Mr Haji-Ioannou had also called for the removal of general counsel Krista Bates and the appointment of non-executive chairman Mr Colin Child to an executive position.

He said Mr Winter had created significant overheads for the company, resulting in a high-cost base.

Fastjet said Bates would step down immediately and that Mr Child would be appointed executive chairman until a new chief executive is appointed. The company declined to comment further, the newspaper reported.
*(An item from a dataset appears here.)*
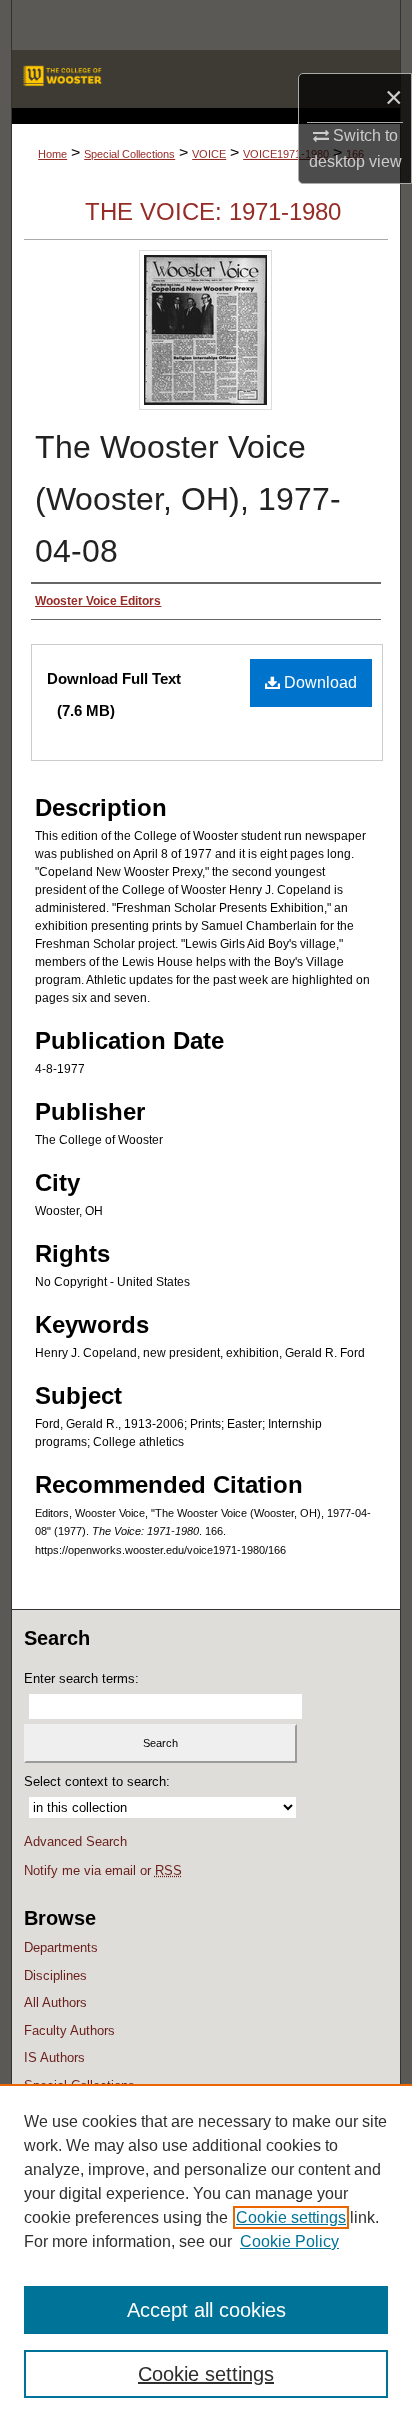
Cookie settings (291, 2217)
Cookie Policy (289, 2241)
Last month, Mr Winter announced he would step down as chief executive, pending a successor being found. However, a spokesman for Haji-Ioannou, who helped set up the Tanzania-based airline, said it was time for a “clean break.”

In a letter to Fastjet’s chairman, the EasyGroup boss claimed: “The company has a ridiculously high-cost base ... Winter has burnt some £80m in the last three years. We believe the company will run out of cash some time in 2016. We now have about six months left to steady this ship. Time is of the essence.”

Mr Haji-Ioannou, a longstanding critic of management at EasyJet, has balked at costs including a Fastjet head office at Gatwick. He said: “This is not only a high-cost location, when revenues are reported in local Tanzanian currency, but is also 4,750 miles away from Tanzania where the main operations and customers of Fastjet are located.”

He added that Fastjet was making unrealistic revenue forecasts for a fleet of six aircraft.